Six months after releasing iOS 7 -- the latest major update to the operating system controlling Apple mobile devices -- iOS 7.1 has hit the airwaves, providing bug fixes, performance enhancements and the addition of a few welcome additions that should make the experience of using your iPhone, iPad or iPod Touch a little better.
iOS 7.1 has been available to developers since November, and the development cycle has seen five separate builds, each version containing minor tweaks to the user interface in addition to the usual bug fixes. The final release can be downloaded and installed from iTunes on a Mac or a PC to a physically connected mobile device (when you plug your phone in, you'll see a button called Check for Update); you can also download it wirelessly on the device itself by using the Software Update feature located under the General section within the Settings app.
Update sizes vary from slightly over 200MB to 1.4GB, depending on the previous version of OS 7 you are upgrading from. Generally, users upgrading from the latest public release version 7.0.6 should see a smaller update; those with access to the developer beta builds of 7.1 will see much larger file sizes.
Faster and cleaner
There's nothing too different about 7.1, interface-wise. But the biggest improvement will certainly be one of the most appreciated: performance enhancements. Though iOS 7 and 7.1 benchmark roughly the same, navigating the user interface feels much faster due to speedier animations and decreased loading times caused by waiting for the transitions to finish.
iPhone 4 users should see a noticeable improvement in navigating their device, returning much of the performance that was lost in the move from iOS 6 to iOS 7. Gone are the jittery interface animations seen when opening folders and apps; instead, transitions happen much more smoothly.
Also, iPad users should notice cleaner animation when using the clench gesture to quit out of an app and return to the Home Screen.

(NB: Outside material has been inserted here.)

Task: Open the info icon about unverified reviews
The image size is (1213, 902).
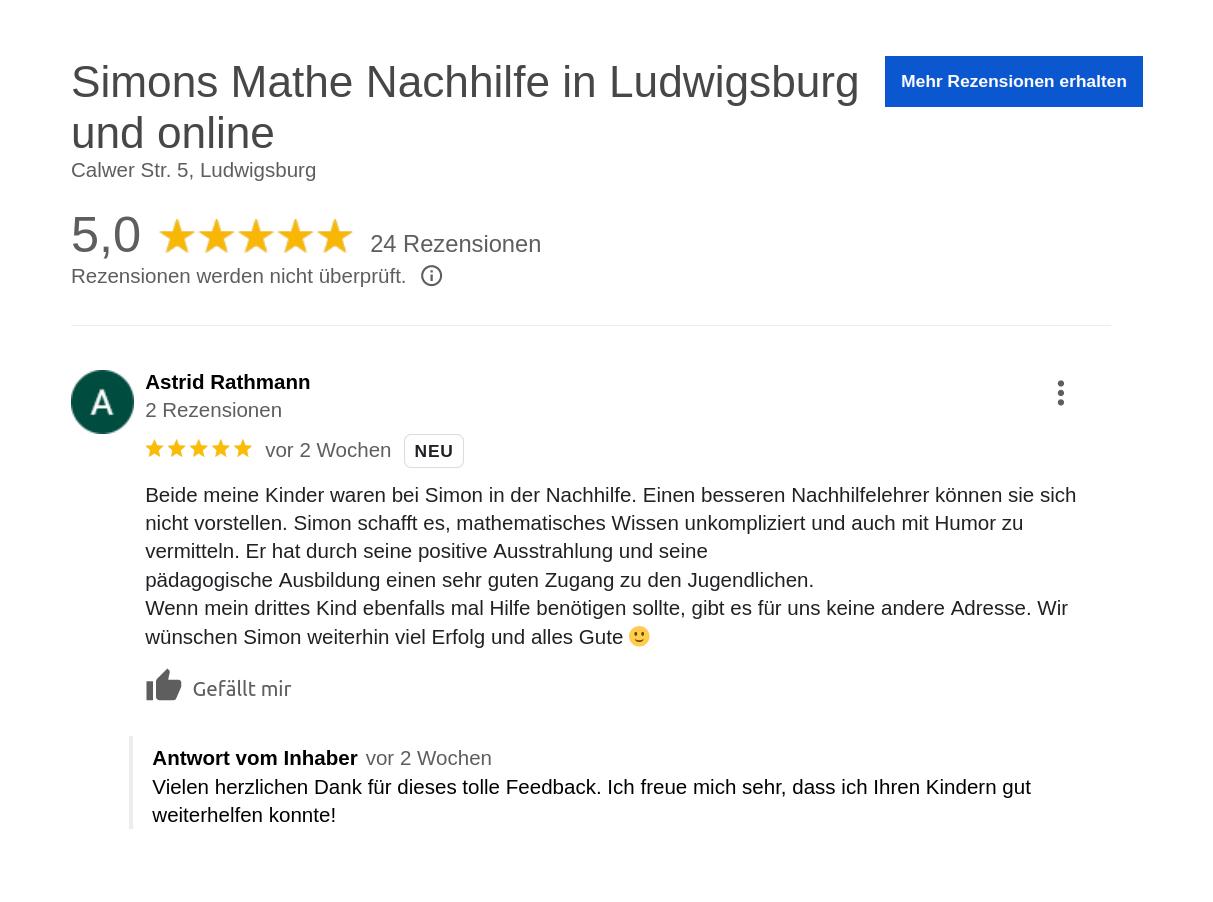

There are numerous bug fixes, including one for the Home Screen crash. This bug has been affecting iOS 7 users since shortly after the release in September -- some users experienced it several times a day. If you've never run into this problem, consider yourself fortunate. At random times, the device would flash and interrupt whatever you were doing, display a solid white/black Apple icon on a solid black/white screen and, after a few moments, return you to the lock screen. This behavior was random, it was annoying, and with 7.1, it should be gone. Good riddance.
Another fix involves TouchID, the fingerprint scanner found on the iPhone 5S. Some users found that the TouchID scanner decreased in accuracy over time, but with 7.1, it should work more reliably.
There's a fix for a glitch in the Mail badge -- previously it couldn't display more than 10,000 unread messages -- and notifications are now cleared on your other Apple devices when you answer a FaceTime call.
Some minor interface additions and animations have been added. For instance, when you hold the power button at the top of your device, you'll see an animation for power off. A power button will appear near the top of the screen, and a track with the message "slide to power off" will expand from that button, floating atop a blurred background, making the power-off command and the ability to cancel (located toward the bottom of the screen, just above the home button) a little more obvious. Sliding the onscreen power button to the right now causes the screen to progressively darken.
The power-off animation uses circles instead of the rectangles of iOS 7, and that theme is fairly consistent throughout the interface in 7.1. For instance, the Phone app used to display a large Call rectangle beneath the dialer, but in 7.1, this is now a circle below the 0 button. When making a call using the dialer, pressing the green Call button kicks in an animation in which the phone avatar shifts from its upright position to its side while the button itself fades from green to red, indicating that a press will now hang up the call.